**PROBLEM**
Update the lines from the one holding "Describe the element at coordinates (732, 43)" through the one holding "FILE ACTIVE DE", inclusive, replacing "screenshot" with "image" and changing nothing else. Return only those lines, leaving out the pictures.

**RECORDS FOR THIS TASK**
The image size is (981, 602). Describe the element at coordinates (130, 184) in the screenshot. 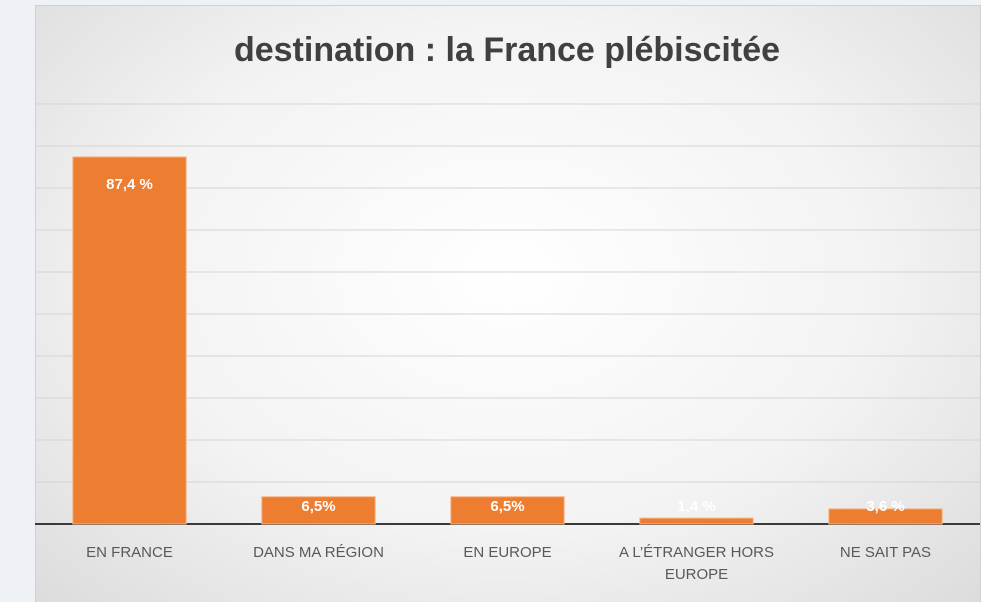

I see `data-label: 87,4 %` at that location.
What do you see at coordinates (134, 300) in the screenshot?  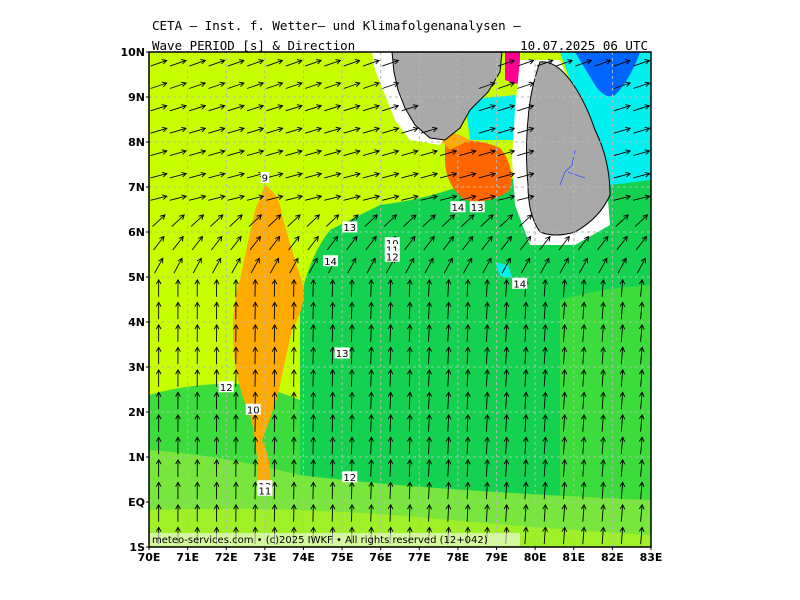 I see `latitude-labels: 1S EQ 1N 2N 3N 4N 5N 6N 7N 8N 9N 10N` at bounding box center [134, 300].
* * *
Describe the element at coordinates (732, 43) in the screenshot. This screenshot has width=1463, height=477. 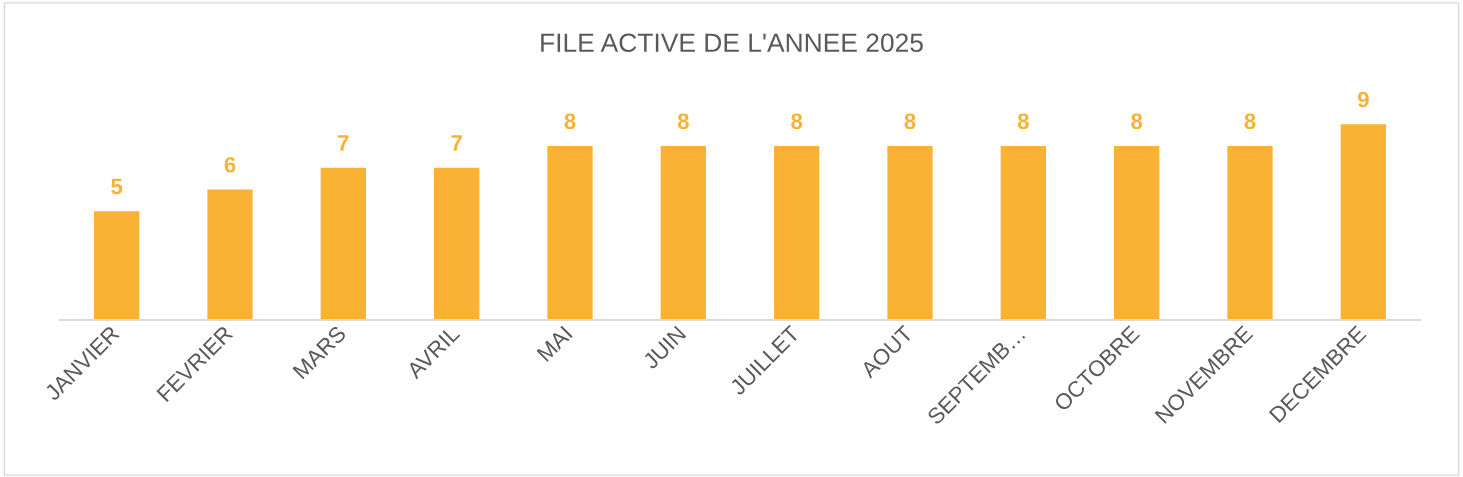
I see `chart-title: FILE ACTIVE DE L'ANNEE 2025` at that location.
---
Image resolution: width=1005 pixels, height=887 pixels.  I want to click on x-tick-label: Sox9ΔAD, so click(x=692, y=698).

**RESPONSE BOX**
Describe the element at coordinates (732, 43) in the image. This image has width=1463, height=477. 
I see `chart-title: FILE ACTIVE DE L'ANNEE 2025` at that location.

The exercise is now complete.